268 Views Asked by At

For local development and integration testing, I am using a BigQuery emulator that exposes ports 9050 (for HTTP) and 9060 (for grpc). For example, this is how I instantiate BigQuery client object in Java (this works and it is connecting to my emulator):

BigQuery bigQuery = BigQueryOptions.newBuilder()
        .setProjectId(BQ_PROJECT)
        .setHost("http://localhost:9050")
        .build().getService();

Now, I need to do the same thing for a JsonStreamWriter. Unfortunately, I couldn't find a way to do it and from the documentation, it's unclear how to do it.

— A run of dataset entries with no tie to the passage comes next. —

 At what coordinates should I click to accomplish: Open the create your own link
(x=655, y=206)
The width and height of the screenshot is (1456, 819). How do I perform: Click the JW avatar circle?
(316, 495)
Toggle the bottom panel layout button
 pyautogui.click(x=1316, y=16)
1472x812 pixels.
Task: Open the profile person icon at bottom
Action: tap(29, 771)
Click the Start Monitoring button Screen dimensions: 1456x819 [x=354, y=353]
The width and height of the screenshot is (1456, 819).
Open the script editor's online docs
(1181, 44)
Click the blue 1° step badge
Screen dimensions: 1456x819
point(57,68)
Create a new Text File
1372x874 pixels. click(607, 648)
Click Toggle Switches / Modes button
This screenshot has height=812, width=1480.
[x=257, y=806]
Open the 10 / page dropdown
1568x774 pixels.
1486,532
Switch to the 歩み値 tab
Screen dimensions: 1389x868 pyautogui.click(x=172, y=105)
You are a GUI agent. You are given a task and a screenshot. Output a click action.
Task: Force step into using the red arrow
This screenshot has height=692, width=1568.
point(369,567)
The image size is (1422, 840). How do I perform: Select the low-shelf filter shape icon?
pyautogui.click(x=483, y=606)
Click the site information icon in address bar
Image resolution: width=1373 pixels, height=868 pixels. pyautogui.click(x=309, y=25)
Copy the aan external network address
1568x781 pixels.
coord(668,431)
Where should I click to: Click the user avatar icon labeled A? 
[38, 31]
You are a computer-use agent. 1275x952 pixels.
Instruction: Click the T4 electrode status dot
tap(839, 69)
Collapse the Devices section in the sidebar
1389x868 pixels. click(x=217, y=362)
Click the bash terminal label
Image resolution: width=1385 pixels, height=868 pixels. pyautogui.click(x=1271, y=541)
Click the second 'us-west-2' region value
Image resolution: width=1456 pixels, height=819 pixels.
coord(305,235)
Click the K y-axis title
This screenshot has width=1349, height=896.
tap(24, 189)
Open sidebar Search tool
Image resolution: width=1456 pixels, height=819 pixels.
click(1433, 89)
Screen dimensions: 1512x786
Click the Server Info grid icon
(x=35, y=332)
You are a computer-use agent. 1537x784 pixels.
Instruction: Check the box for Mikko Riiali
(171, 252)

I have tried instantiating the JsonStreamWriter in many different ways, but with no success:

JsonStreamWriter streamWriter = JsonStreamWriter.newBuilder(
    TableName.of(BQ_PROJECT, BQ_DATASET, BQ_TABLE).toString(),
    BigQueryWriteClient.create(
        BigQueryWriteSettings.newBuilder()
            .setEndpoint("localhost:9060")
            .build()
        )
    )
    .build();

No matter what I try, it always gets stuck when calling the build() method. does anybody know what is not working or what else I should be doing/trying?

2

There are 2 best solutions below

1
On

Can you try this sample found here? (It has also a bit of description provided in the comments)

   public void initialize(TableName parentTable)
        throws DescriptorValidationException, IOException, InterruptedException {
      // Use the JSON stream writer to send records in JSON format. Specify the table name to write
      // to the default stream.
      // For more information about JsonStreamWriter, see:
      // https://googleapis.dev/java/google-cloud-bigquerystorage/latest/com/google/cloud/bigquery/storage/v1/JsonStreamWriter.html
      streamWriter =
          JsonStreamWriter.newBuilder(parentTable.toString(), BigQueryWriteClient.create())
              .setExecutorProvider(
                  FixedExecutorProvider.create(Executors.newScheduledThreadPool(100)))
              .setChannelProvider(
                  BigQueryWriteSettings.defaultGrpcTransportProviderBuilder()
                      .setKeepAliveTime(org.threeten.bp.Duration.ofMinutes(1))
                      .setKeepAliveTimeout(org.threeten.bp.Duration.ofMinutes(1))
                      .setKeepAliveWithoutCalls(true)
                      .setChannelsPerCpu(2)
                      .build())
              .build();
    }

You can also find other functions as well in this github library: https://github.com/googleapis/java-bigquerystorage/blob/main/samples/snippets/src/main/java/com/example/bigquerystorage/WriteToDefaultStream.java

1
On

The Google Java client is still trying to connect to gRPC on TLS. There's a way to specify your own transport to get this back to plaintext.

setTransportChannelProvider(
  FixedTransportChannelProvider.create(
      GrpcTransportChannel.create(
          NettyChannelBuilder.forTarget("localhost:9060").usePlaintext().build()
      )
  )
)

This is one way to get a plaintext transport.

I had to apply this to both the BigQueryOptions and the StreamWriter in my project.